本文抜粋:
'''
【インタビュー】恒電社が埼玉りそな銀行と締結した「サステナビリティ・リンク・ローン」とは?
更新日:2023年10月2日
令和4年3月31日、株式会社恒電社と株式会社埼玉りそな銀行は、共に持続可能な社会の実現を目指す取組の一環として、「サステナビリティ・リンク・ローン(SLL)」契約を締結しました。
※参考記事:埼玉りそな銀行と「サステナビリティ・リンク・ローン」 契約締結
「産官学金労」の全てが連携して大きな社会課題に取り組まなければならない」と語るのは、埼玉りそな銀行サステナビリティ推進室長園田孝文氏。
SLLの締結に至った背景や実務に苦労した点、そして埼玉りそな銀行のSXに対する取り組みなどについて、園田氏・弊社恒石・廣瀬にインタビューしました。
埼玉りそな銀行 サステナビリティ推進室
━━━まず、園田様が室長を務めるサステナビリティ推進室について教えてください。
'''
データセット:
'''
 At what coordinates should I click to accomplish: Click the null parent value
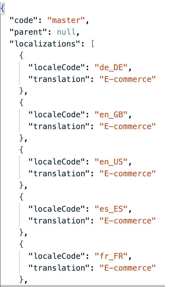tap(66, 32)
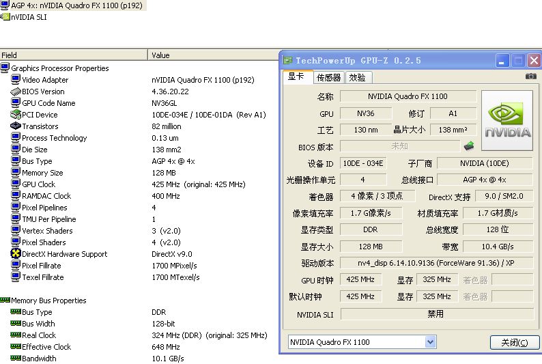Click the Transistors chip icon
The width and height of the screenshot is (542, 364).
(x=16, y=126)
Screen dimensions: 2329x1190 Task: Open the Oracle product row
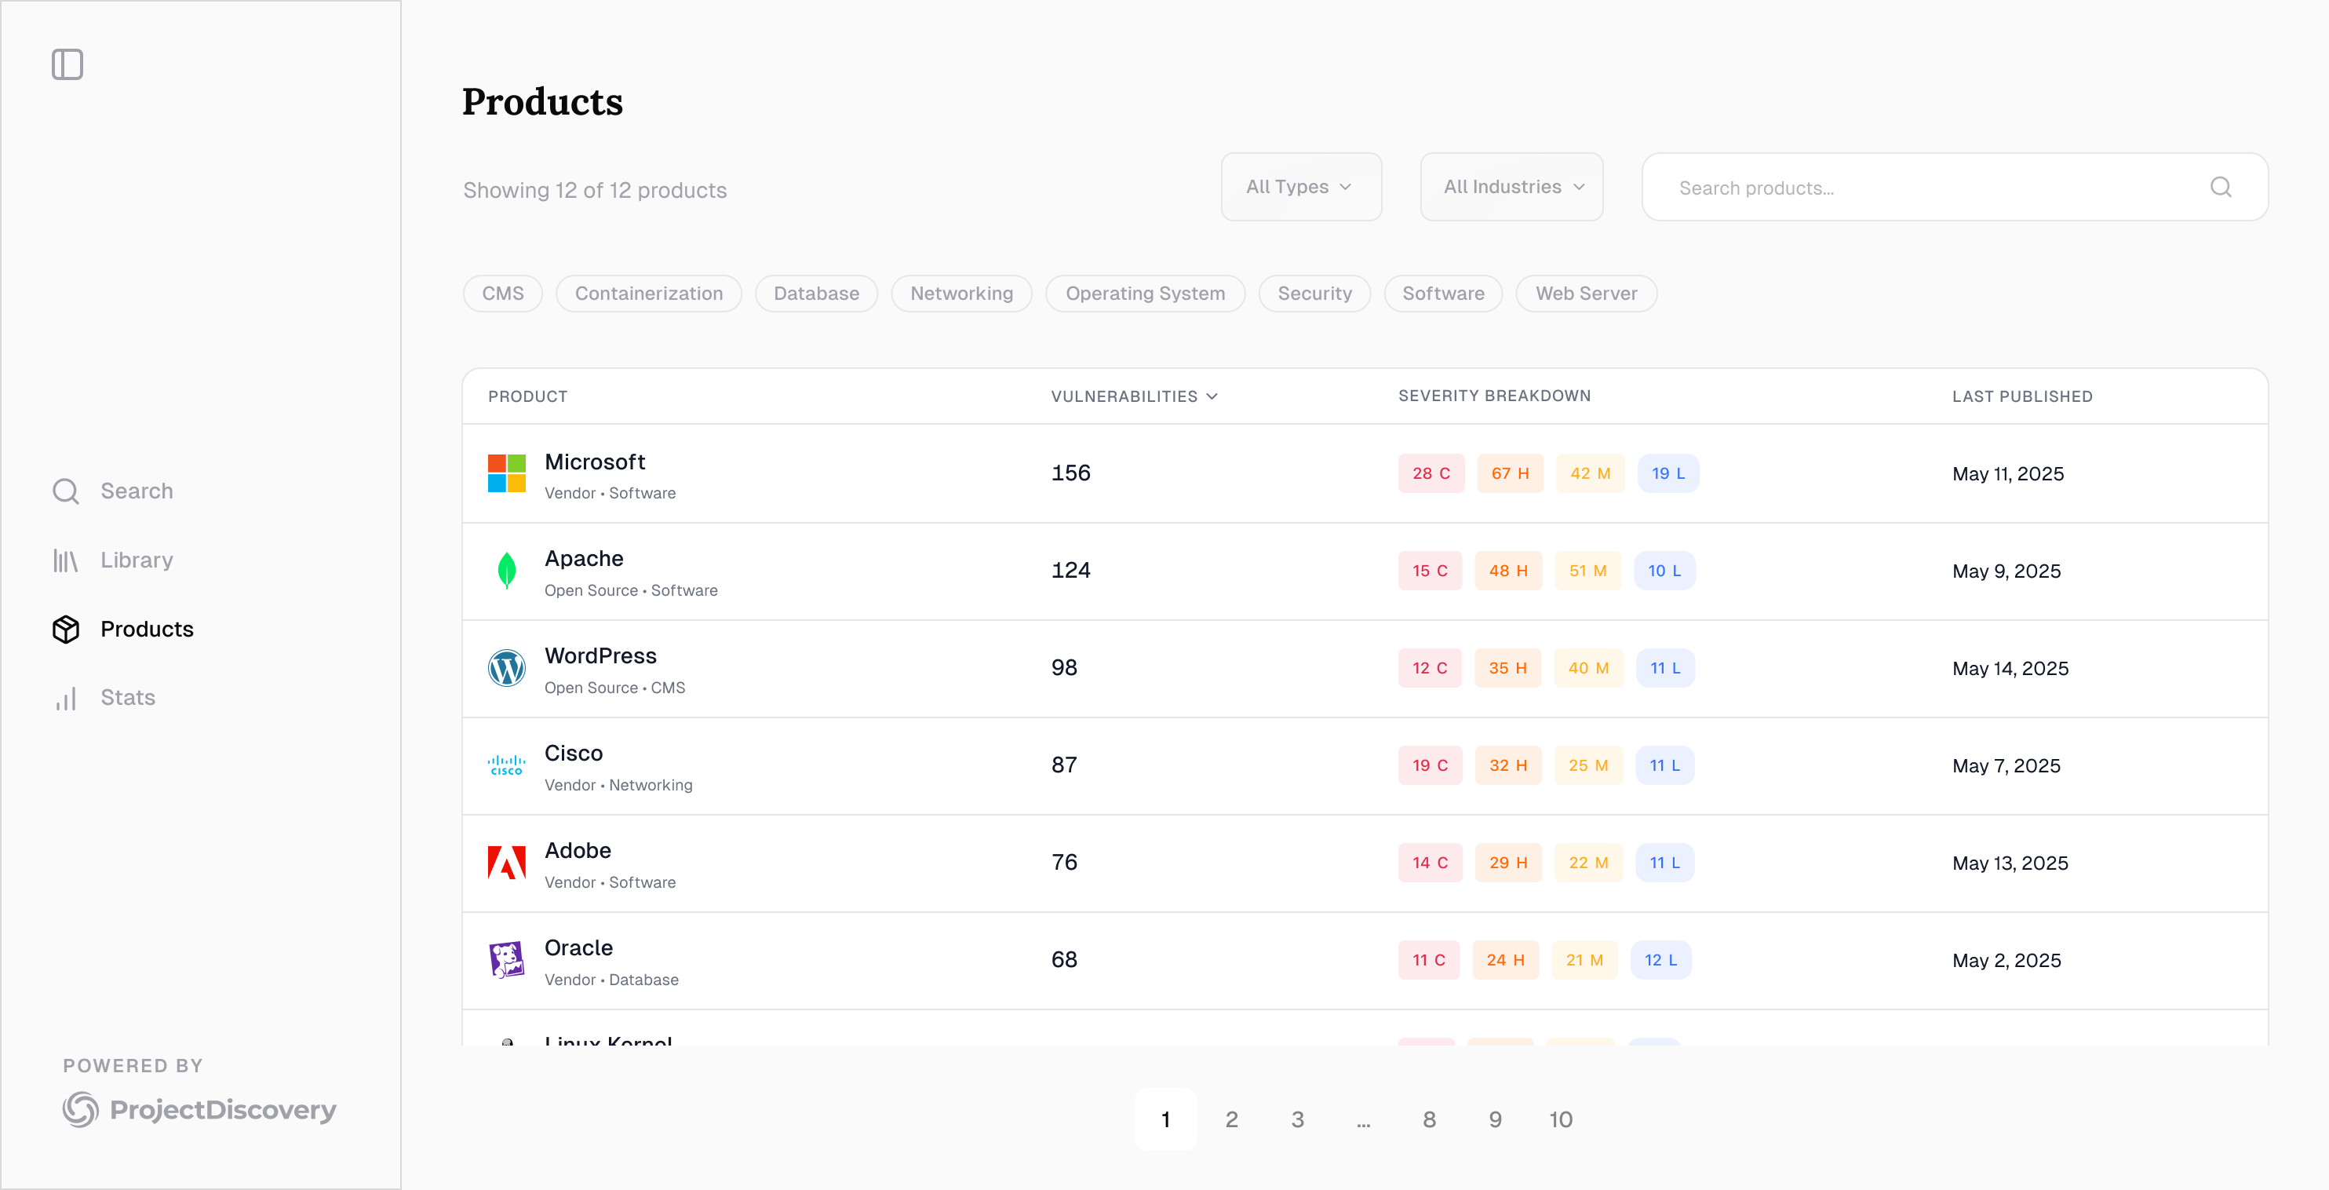coord(579,949)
'''
課題内容:
サステナビリティ・リンク・ローンについてのインタビュー記事を、途切れた箇所から続けて書きなさい。 上のデータは、インタビュー記事とは別の出典から取られたものである。

解答:
サステナビリティ推進室は、2022年4月に改組された組織です。
最初は「CSR推進室」という名称でした。その名称の通り、社会貢献活動の実施を主な目的として設置したことが始まりです。
その後、CSR推進室から「SDGs推進室」へと改組しました。
りそなグループは、2018年に「2030年SDGs達成に向けたコミットメント」を策定しておりまして、地域・少子高齢化・環境・人権をマテリアリティ(重点課題)として定め、グループ全体で様々な取り組みを推進しております。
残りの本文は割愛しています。